Luckily, therapy has opened my eyes and given me several tools to take a stand, and clearly outline exactly what I want from my team in a firm, yet non-judgmental manner. Not only has this novel approach improved our team’s overall efficiency, but I also think my direct reports appreciate it as well since they no longer feel like it’s a free for all.

Janelle Owens, HR Director, Guide2Fluency

Separating Business and Personal Relationships

Therapy got me in touch with myself long enough to see the difference between things that were “just business” and the things I was taking too personally. Businesses involve relationships. And relationships can involve dynamics that lead to people assuming a relationship has greater, epic meaning.

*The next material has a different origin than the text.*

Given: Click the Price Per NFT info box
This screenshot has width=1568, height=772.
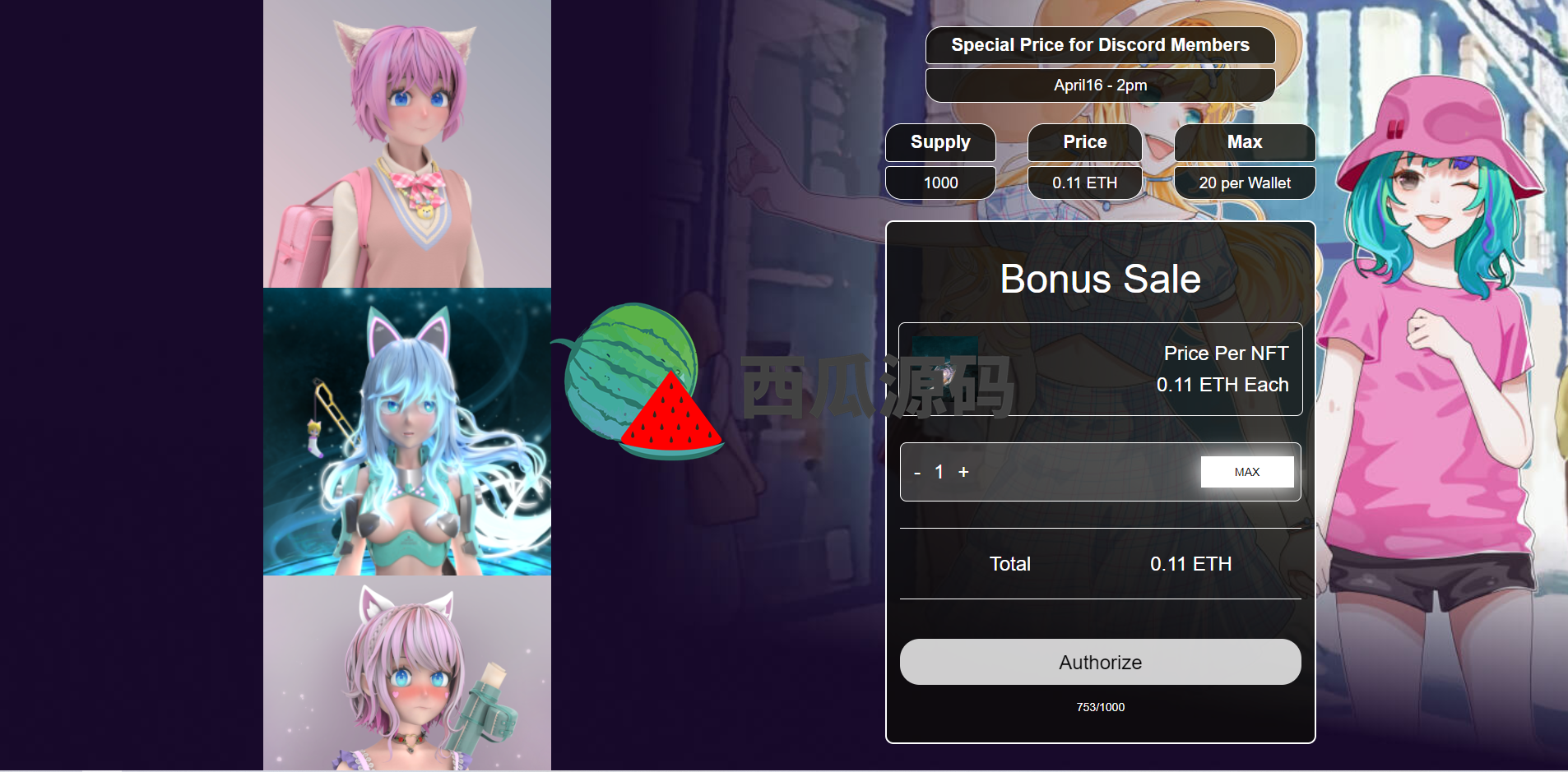Looking at the screenshot, I should [x=1100, y=369].
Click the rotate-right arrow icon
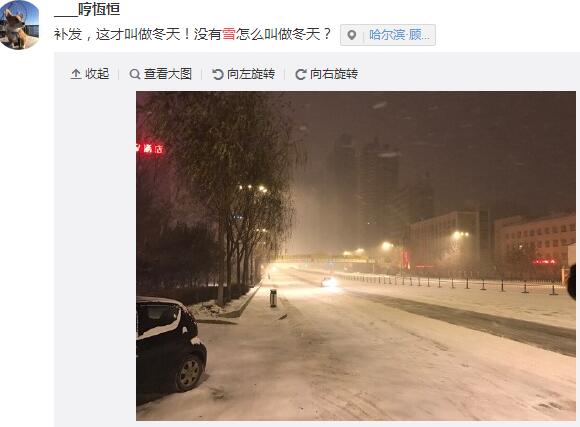The height and width of the screenshot is (427, 580). [x=301, y=74]
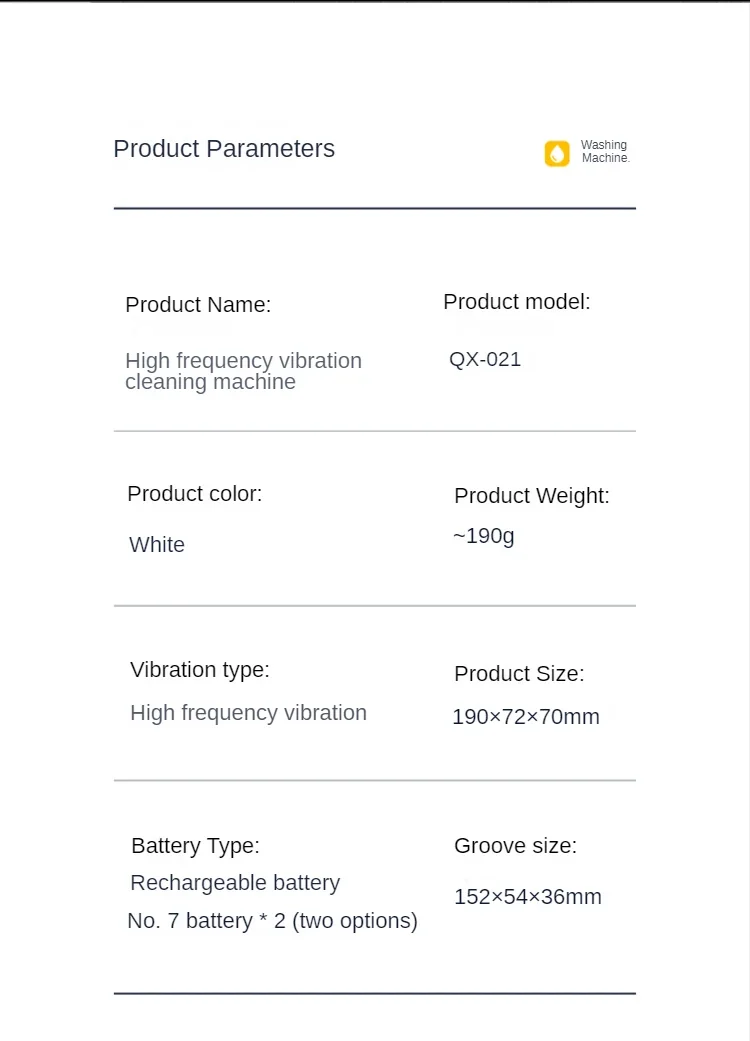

You find lots of broken hearts on LinkedIn, for example, from people who felt their business relationship with a company was like a “family”. And when they were laid off, they could not understand how that would be possible. I firmly believe the behavior of burning bridges with companies happens when a staff member feels lied to.

Therapy taught me to separate relationships, which, as a leader, allowed me to be more direct and honest with the people I work with. At first, it can be a bit much, but the intention is to make sure all relationships are built on trust and fairness.

Kristina Ramos, Reverse Recruiter, Find My Profession

Builds Emotional Intelligence and Company Culture

Undergoing therapy has been a transformative experience, as it not only improved my own emotional intelligence but also had a profound impact on our company’s culture and success. By becoming more attuned to my emotions and those of my team members, I have been able to foster a nurturing, inclusive environment that values empathy, collaboration, and open communication.

My new compassionate approach to leadership has resulted in stronger relationships among team members, leading to better employee retention and a harmonious workplace. In this supportive atmosphere, everyone feels valued and heard, encouraging them to work more effectively together and feel more invested in the company’s success.

We now attract similar individuals who are passionate about our shared goals and vision. This has contributed to a more enjoyable and harmonious workplace and allowed us to build a talented and dedicated team that is committed to the success of our organization.

Charlie Penwarden, Mental Health Consultant, Behaveo

Mindfulness for Self-Management

One of the most important things therapy has taught me is mindfulness, and I credit that as helping me become a better leader. Anxiety and stress were perhaps my greatest demons, and ‌they became debilitating. Therapy helped me understand my own triggers and learn how to manage my emotions in a more constructive way.

Self-awareness and being anchored in the present are the crux behind mindfulness. It is a meditation technique that helped me stay grounded and focused. The troubles of the past can often interfere with the present, and fear of the future is yet another source of stress. 

Mindfulness taught me to accept and face these issues while continuing to move forward. It is the art of bolstering your resolve and getting things done!

This mindset truly helped me become a better leader, as it taught me to manage myself, and that you can’t lead others if you can’t lead yourself first.